There was still one more left. They sat in the waiting room, not much else to do. Finally, the doors to the spa room opened and Gideon marched out at a quick pace.
"Uh th-thank ya' kindly f'r th' treatment but I r-really gotta' get back t-t' work!" he stuttered hurridly.
"Oh come now, Mr. Grey, you know your massage isn't over yet," the last sister added with a coy tone.
"I-I-I r-really gotta' get back t' work, uh bye!" he replied and rushed out.
"Blyad'!" she swore as loud as she could without shouting.
"Hi Cherry," Nick laughed.
"Nick!" she half-shouted.
Like her sister, Cherry glomped Nick but this was more of a hug from good friends who hadn't seen each other in a long time.
"Oh my god, it's been so long! How are you Nick!?" she shrieked happily.
"I'm doing great, thanks to my cottontail girlfriend," he replied and indicated Judy.
"Oh! You have a girlfriend? Where are my manners? I'm Cherry Foxglove and you are?" she replied turning her attention to Judy.
"J-Judy Hopps. Sorry about Gideon, I guess he's trying to get over me," she replied.

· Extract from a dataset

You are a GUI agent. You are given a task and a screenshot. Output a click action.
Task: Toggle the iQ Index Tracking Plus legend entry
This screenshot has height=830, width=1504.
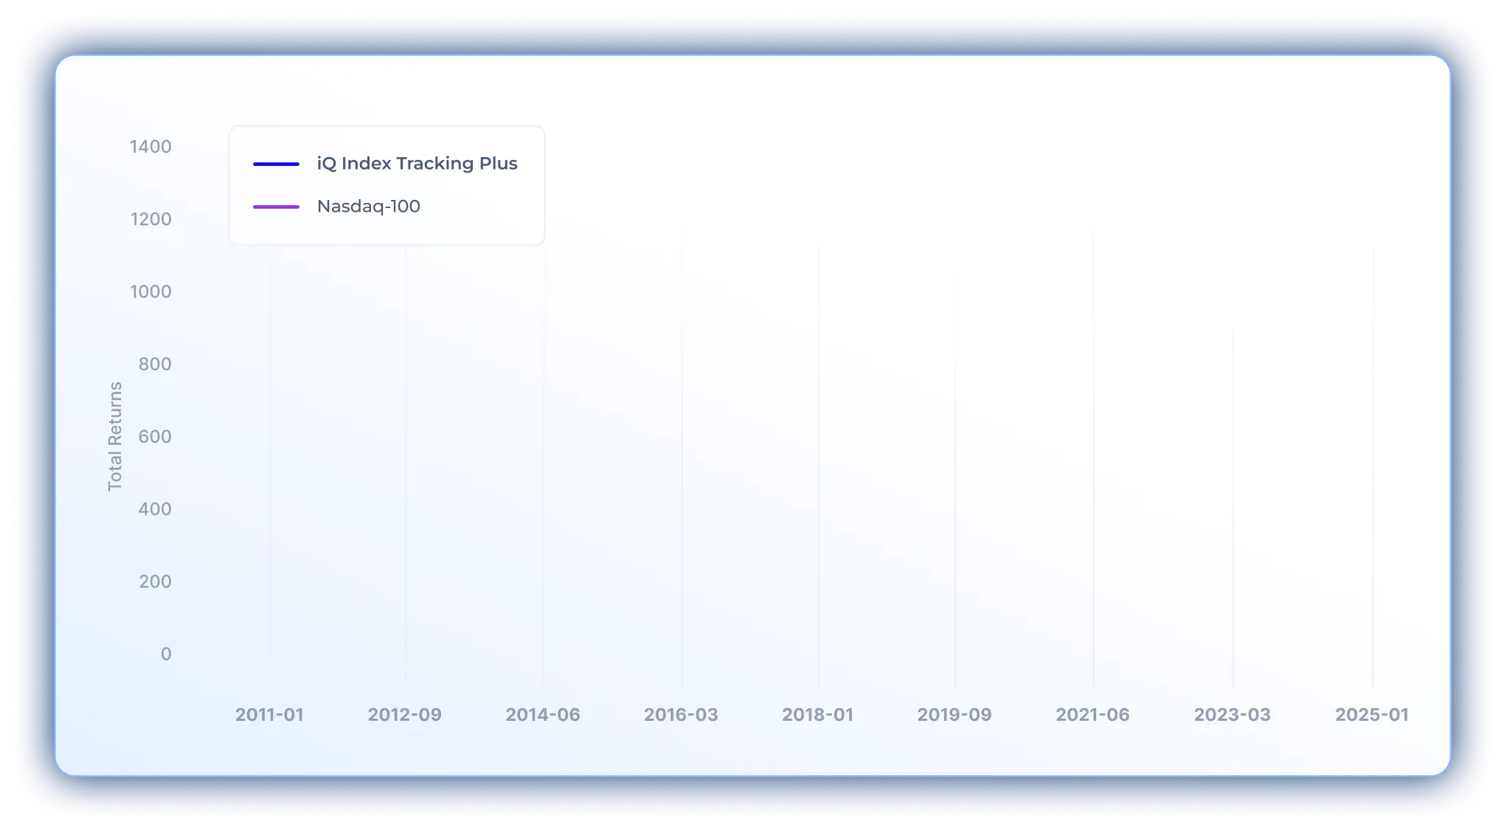(x=417, y=163)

"Oh, a love scandal! How delicious! Tell me all about it!" the vixen giggled.
"Well, you already know about Angel's feelings for me but I'm wrapped up in this amazing cottontail. Turns out I'm not the only guy out there, Gideon's had it bad for her for a while and he's my cousin. And that brings us to you," Nick explained.
"Sounds frustrating," Cherry replied with a nod, "Unfortunately I'm a complete dunce when it comes to stuff like this but maybe Nilla can help sort it all out? So you two are a thing, huh? How's the sex?"
"Th-that's none of your business!" Judy exclaimed.
Both Nick and Cherry laughed.
"Anyway me and Carrots just came by to visit for a bit. We're actually headed back to her parents' house," Nick explained.
"Oh alright, well take this with you!" she insisted.
She forced a lamenated card into his hand before returning to work. On the way back Judy got to take a look at it as well. It read, "Foxglove's Spa, good for unlimited free visits for two." Judy's face went red at the thought of it.
"Y'know we could request the private spa for that," he suggested.
"Shut up, Nick!" she retorted and stared out the window.
"Still embarrassed about Cherry's forwardness about that?" he asked.
"Maybe," she muttered.
"Be glad Nilla wasn't around when she asked," he replied.
"Why?" Judy asked.
"Things could've gotten a lot worse but I won't go into details," he answered.